Csók István, Grauvogel Jürgen, Scheiwe Christian, Bardutzky Jürgen, Wehrum Thomas, Beck Jürgen, Reinacher Peter C, Roelz Roland
Department of Neurosurgery, Medical Center - University of Freiburg, Faculty of Medicine, University of Freiburg, Freiburg, Germany.
Department of Neurology, Medical Center - University of Freiburg, Faculty of Medicine, University of Freiburg, Freiburg, Germany.
Front Neurol. 2022 Mar 2;13:774720. doi: 10.3389/fneur.2022.774720. eCollection 2022.
To establish a practical risk chart for prediction of delayed cerebral infarction (DCI) after aneurysmal subarachnoid hemorrhage (aSAH) by using information that is available until day 5 after ictus.
We assessed all consecutive patients with aSAH admitted to our service between September 2008 and September 2015 ( = 417). The data set was randomly split into thirds. Two-thirds were used for model development and one-third was used for validation. Characteristics that were present between the bleeding event and day 5 (i.e., prior to >95% of DCI diagnoses) were assessed to predict DCI by using logistic regression models. A simple risk chart was established and validated.
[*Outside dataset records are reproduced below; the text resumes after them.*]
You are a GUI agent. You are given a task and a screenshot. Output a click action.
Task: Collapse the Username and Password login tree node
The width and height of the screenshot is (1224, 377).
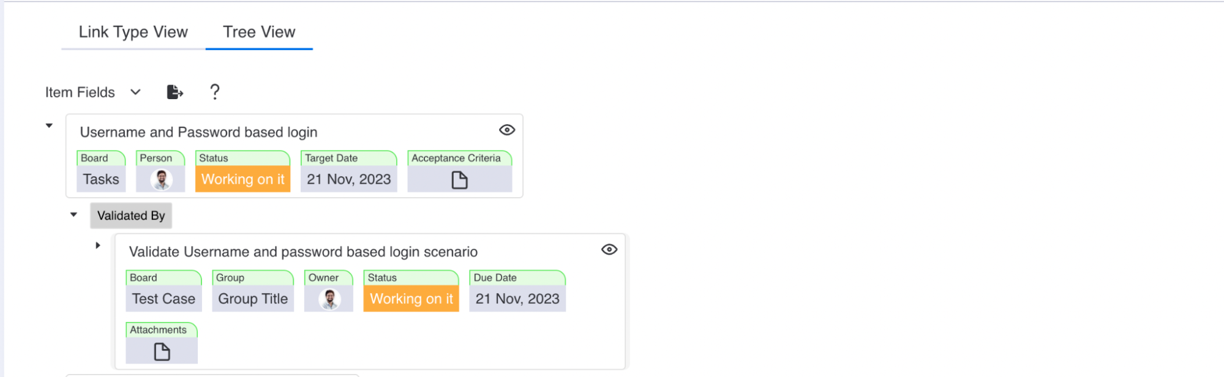49,126

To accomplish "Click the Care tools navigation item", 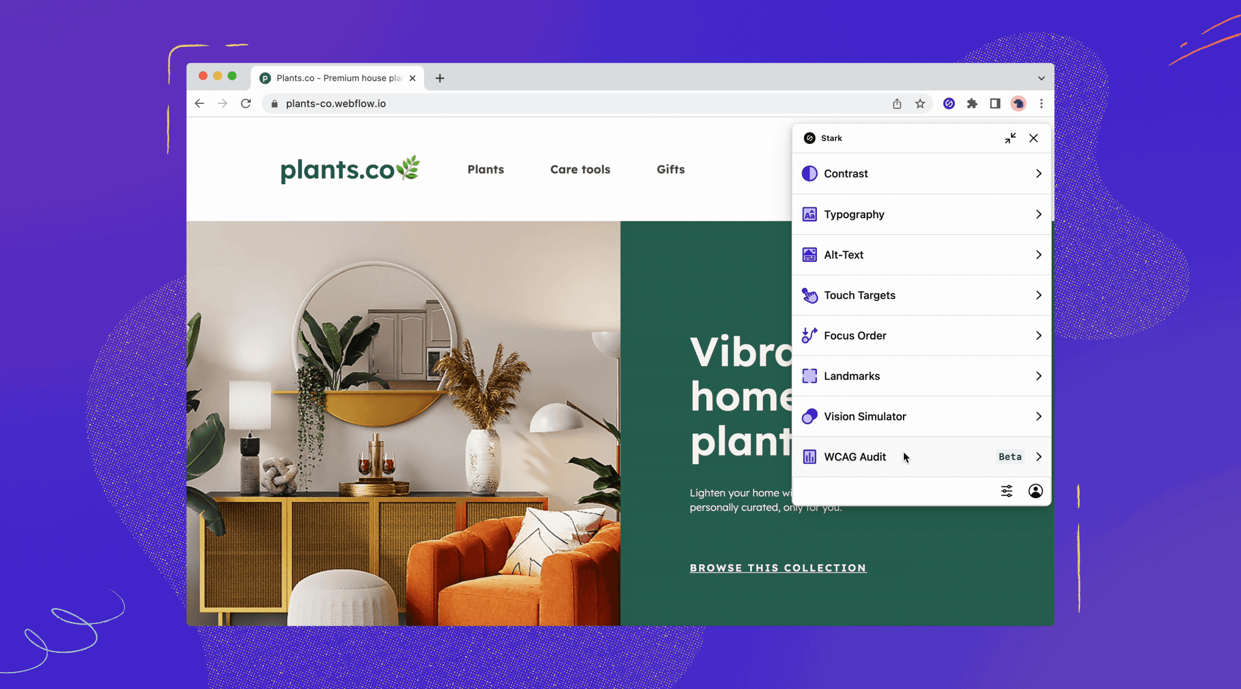I will pos(581,169).
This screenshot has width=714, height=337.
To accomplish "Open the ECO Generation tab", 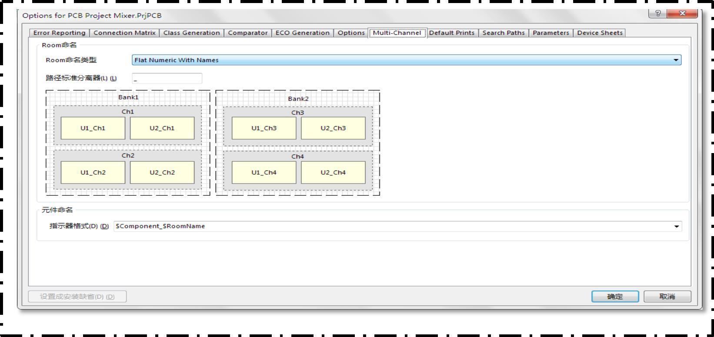I will pyautogui.click(x=302, y=33).
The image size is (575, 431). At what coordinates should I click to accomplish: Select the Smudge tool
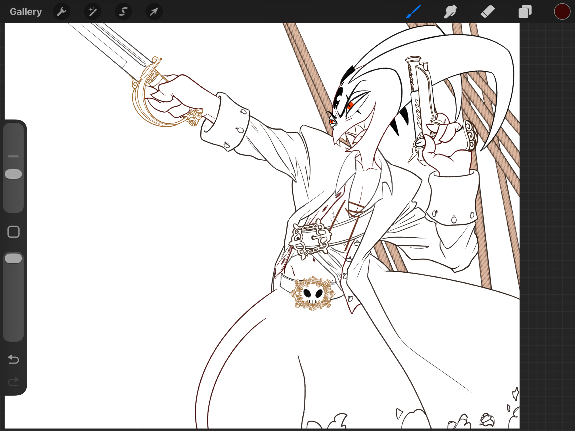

The amount of cisternal and ventricular blood on admission CT (), early (i.e., mean flow velocity of either intracranial artery >160 cm/s until day 5), and a simplified binary score until day 5 were the strongest predictors of DCI. A model combining these predictors delivered a high predictive accuracy [the area under the receiver operating characteristic (AUC) curve of 0.82, Nagelkerke's 0.34 in the development cohort]. Validation of the model demonstrated a high discriminative capacity with the AUC of 0.82, Nagelkerke's 0.30 in the validation cohort.
Adding level of consciousness and sonographic vasospasm between admission and postbleed day 5 to the initial blood amount allows for simple and precise prediction of DCI. The suggested risk chart may prove useful for selection of appropriate candidates for interventions to prevent DCI.
利用发病后5天内可获取的信息,建立一个实用的风险图表,用于预测动脉瘤性蛛网膜下腔出血(aSAH)后迟发性脑梗死(DCI)。
我们评估了2008年9月至2015年9月期间收治的所有连续性aSAH患者(n = 417)。数据集被随机分为三分之一。三分之二用于模型开发,三分之一用于验证。评估出血事件与第5天之间(即超过95%的DCI诊断之前)存在的特征,以使用逻辑回归模型预测DCI。建立并验证了一个简单的风险图表。
入院CT上脑池和脑室积血的量()、早期血管痉挛(即至第5天颅内动脉平均流速>160 cm/s)以及至第5天的简化二元Fisher评分是DCI的最强预测因素。结合这些预测因素的模型具有较高的预测准确性[受试者操作特征(AUC)曲线下面积为0.82,在开发队列中Nagelkerke's R²为0.34]。模型验证显示具有较高的判别能力,在验证队列中AUC为0.82,Nagelkerke's R²为0.30。
在初始出血量的基础上,加入意识水平和出血后第5天内的超声血管痉挛情况,可对DCI进行简单而精确的预测。所建议的风险图表可能对选择合适的预防DCI干预候选者有用。